Statistics reveal that one in five adults will experience some type of mental illness. Around one in 25 adults has a serious or chronic mental illness.
These numbers, while startling for the general population, are even higher for military veterans.
According to the RAND Center for Military Health Policy Research, around 20% of veterans who served in Afghanistan or Iraq have either major depression or post-traumatic stress disorder. Thirty percent of active duty and reserve military personnel deployed in the two locations have a mental health condition that requires treatment.
According to the Veterans Administration, around 22 veterans die by suicide every day. The longer the deployments a veteran does, the more likely they are to experience mental health symptoms.
Unfortunately, veterans are less likely than others to get treatment when they’re struggling with mental health symptoms.
There are complex reasons for this, including stigma or a sense of shame over the need for mental health treatment. Some veterans worry they’ll be seen as weak, and many veterans don’t know where to begin or don’t have a good understanding of what the VA offers in terms of mental health care and benefits.
What is PTSD?
Post-traumatic stress disorder or PTSD is a combination of symptoms that can occur after exposure to a traumatic event. For example, a serious injury or witnessing a death can lead to PTSD.
Someone with PTSD will often feel extreme fear and helplessness. There may be triggers of the event, and PTSD can cause significant disruptions in functioning.
The New England Journal of Medicine did a survey that found a link between traumatic brain injury (TBI) and PTSD. Military members who suffered a TBI were more than two times as likely to suffer from PTSD than those service members who didn’t have a TBI. For most, the onset of PTSD symptoms was around three to four months after coming back from deployment.

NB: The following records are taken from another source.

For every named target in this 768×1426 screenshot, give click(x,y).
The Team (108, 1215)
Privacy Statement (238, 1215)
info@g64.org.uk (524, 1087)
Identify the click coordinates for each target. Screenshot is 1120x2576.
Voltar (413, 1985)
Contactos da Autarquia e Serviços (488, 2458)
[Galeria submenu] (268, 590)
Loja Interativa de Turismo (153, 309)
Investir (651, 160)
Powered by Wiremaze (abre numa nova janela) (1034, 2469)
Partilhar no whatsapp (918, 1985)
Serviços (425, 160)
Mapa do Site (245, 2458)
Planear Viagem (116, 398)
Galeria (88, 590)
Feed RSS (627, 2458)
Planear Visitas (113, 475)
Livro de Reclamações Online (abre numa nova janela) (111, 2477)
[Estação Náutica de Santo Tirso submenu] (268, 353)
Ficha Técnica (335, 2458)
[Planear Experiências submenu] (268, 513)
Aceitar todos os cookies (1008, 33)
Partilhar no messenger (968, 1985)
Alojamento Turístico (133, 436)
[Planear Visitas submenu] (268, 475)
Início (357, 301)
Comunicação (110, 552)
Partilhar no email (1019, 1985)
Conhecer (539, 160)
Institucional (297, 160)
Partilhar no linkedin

Post-traumatic stress disorder is one of the most common mental health conditions veterans experience, and the Department of Veterans Affairs does offer many treatment resources as well as disability compensation benefits.
There are hundreds of VA PTSD treatment programs around the country. Services include mental health assessments, medication to treat PTSD, talk therapy, family therapy, and also group therapy for certain veterans.
To access the services, veterans need to first apply for VA health care.
Then, once you do that, you can speak to your VA primary care provider who can help screen you for PTSD and then tell you the best next steps.
If you don’t have VA health benefits, you may still be able to receive care.
For example, if you served in a combat zone, you can receive free, private counseling, and an alcohol and drug assessment at a VA community Vet Center.
VA Benefits for PTSD
The VA rates all service-connected disabilities according to a Schedule of Rating Disabilities, including mental disabilities.
To qualify for disability benefits for any reason, as a veteran, you first have to meet certain criteria.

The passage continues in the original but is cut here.